Supplied material:
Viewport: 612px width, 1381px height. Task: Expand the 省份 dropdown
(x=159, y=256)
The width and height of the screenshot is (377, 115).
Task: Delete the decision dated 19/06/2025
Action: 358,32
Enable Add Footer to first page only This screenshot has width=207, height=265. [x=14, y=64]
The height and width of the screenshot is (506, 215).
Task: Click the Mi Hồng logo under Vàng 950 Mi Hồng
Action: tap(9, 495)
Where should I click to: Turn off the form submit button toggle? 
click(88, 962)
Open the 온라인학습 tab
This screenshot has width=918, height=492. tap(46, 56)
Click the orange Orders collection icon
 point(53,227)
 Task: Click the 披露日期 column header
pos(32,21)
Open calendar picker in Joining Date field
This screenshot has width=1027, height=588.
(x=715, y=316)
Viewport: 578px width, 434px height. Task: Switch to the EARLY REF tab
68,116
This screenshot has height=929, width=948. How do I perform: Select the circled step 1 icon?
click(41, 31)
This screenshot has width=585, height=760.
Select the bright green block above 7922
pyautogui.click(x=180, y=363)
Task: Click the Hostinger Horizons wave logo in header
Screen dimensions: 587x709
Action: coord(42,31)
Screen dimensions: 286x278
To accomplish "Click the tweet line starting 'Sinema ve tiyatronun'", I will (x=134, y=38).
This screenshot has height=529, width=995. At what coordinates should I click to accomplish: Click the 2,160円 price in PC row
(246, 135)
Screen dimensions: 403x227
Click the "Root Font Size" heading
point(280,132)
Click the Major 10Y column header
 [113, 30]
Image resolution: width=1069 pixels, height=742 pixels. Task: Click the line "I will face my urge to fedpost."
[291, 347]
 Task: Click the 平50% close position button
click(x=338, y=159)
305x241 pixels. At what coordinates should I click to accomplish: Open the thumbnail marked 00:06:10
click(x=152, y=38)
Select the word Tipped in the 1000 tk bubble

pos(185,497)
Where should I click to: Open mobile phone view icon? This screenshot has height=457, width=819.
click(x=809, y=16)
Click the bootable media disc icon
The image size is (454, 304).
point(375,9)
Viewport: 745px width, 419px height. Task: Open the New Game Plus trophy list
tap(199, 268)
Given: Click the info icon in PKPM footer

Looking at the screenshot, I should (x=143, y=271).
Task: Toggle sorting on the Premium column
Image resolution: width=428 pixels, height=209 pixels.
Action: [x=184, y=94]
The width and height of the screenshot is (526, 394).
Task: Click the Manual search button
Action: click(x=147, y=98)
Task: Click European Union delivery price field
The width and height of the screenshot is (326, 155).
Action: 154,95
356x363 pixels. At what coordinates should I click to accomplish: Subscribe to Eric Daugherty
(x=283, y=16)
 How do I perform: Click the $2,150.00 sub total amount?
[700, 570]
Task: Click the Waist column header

Written request:
Render every line of the material above as a JSON list of strings, with one string per line and no entries for blank lines.

Complete answer:
[
  "Viewport: 612px width, 1381px height. Task: Expand the 省份 dropdown",
  "(x=159, y=256)",
  "The width and height of the screenshot is (377, 115).",
  "Task: Delete the decision dated 19/06/2025",
  "Action: 358,32",
  "Enable Add Footer to first page only This screenshot has width=207, height=265. [x=14, y=64]",
  "The height and width of the screenshot is (506, 215).",
  "Task: Click the Mi Hồng logo under Vàng 950 Mi Hồng",
  "Action: tap(9, 495)",
  "Where should I click to: Turn off the form submit button toggle? ",
  "click(88, 962)",
  "Open the 온라인학습 tab",
  "This screenshot has width=918, height=492. tap(46, 56)",
  "Click the orange Orders collection icon",
  " point(53,227)",
  " Task: Click the 披露日期 column header",
  "pos(32,21)",
  "Open calendar picker in Joining Date field",
  "This screenshot has width=1027, height=588.",
  "(x=715, y=316)",
  "Viewport: 578px width, 434px height. Task: Switch to the EARLY REF tab",
  "68,116",
  "This screenshot has height=929, width=948. How do I perform: Select the circled step 1 icon?",
  "click(41, 31)",
  "This screenshot has width=585, height=760.",
  "Select the bright green block above 7922",
  "pyautogui.click(x=180, y=363)",
  "Task: Click the Hostinger Horizons wave logo in header",
  "Screen dimensions: 587x709",
  "Action: coord(42,31)",
  "Screen dimensions: 286x278",
  "To accomplish \"Click the tweet line starting 'Sinema ve tiyatronun'\", I will (x=134, y=38).",
  "This screenshot has height=529, width=995. At what coordinates should I click to accomplish: Click the 2,160円 price in PC row",
  "(246, 135)",
  "Screen dimensions: 403x227",
  "Click the \"Root Font Size\" heading",
  "point(280,132)",
  "Click the Major 10Y column header",
  " [113, 30]",
  "Image resolution: width=1069 pixels, height=742 pixels. Task: Click the line \"I will face my urge to fedpost.\"",
  "[291, 347]",
  " Task: Click the 平50% close position button",
  "click(x=338, y=159)",
  "305x241 pixels. At what coordinates should I click to accomplish: Open the thumbnail marked 00:06:10",
  "click(x=152, y=38)",
  "Select the word Tipped in the 1000 tk bubble",
  "pos(185,497)",
  "Where should I click to: Open mobile phone view icon? This screenshot has height=457, width=819.",
  "click(x=809, y=16)",
  "Click the bootable media disc icon",
  "The image size is (454, 304).",
  "point(375,9)",
  "Viewport: 745px width, 419px height. Task: Open the New Game Plus trophy list",
  "tap(199, 268)",
  "Given: Click the info icon in PKPM footer",
  "Looking at the screenshot, I should (x=143, y=271).",
  "Task: Toggle sorting on the Premium column",
  "Image resolution: width=428 pixels, height=209 pixels.",
  "Action: [x=184, y=94]",
  "The width and height of the screenshot is (526, 394).",
  "Task: Click the Manual search button",
  "Action: click(x=147, y=98)",
  "Task: Click European Union delivery price field",
  "The width and height of the screenshot is (326, 155).",
  "Action: 154,95",
  "356x363 pixels. At what coordinates should I click to accomplish: Subscribe to Eric Daugherty",
  "(x=283, y=16)",
  " How do I perform: Click the $2,150.00 sub total amount?",
  "[700, 570]",
  "Task: Click the Waist column header"
]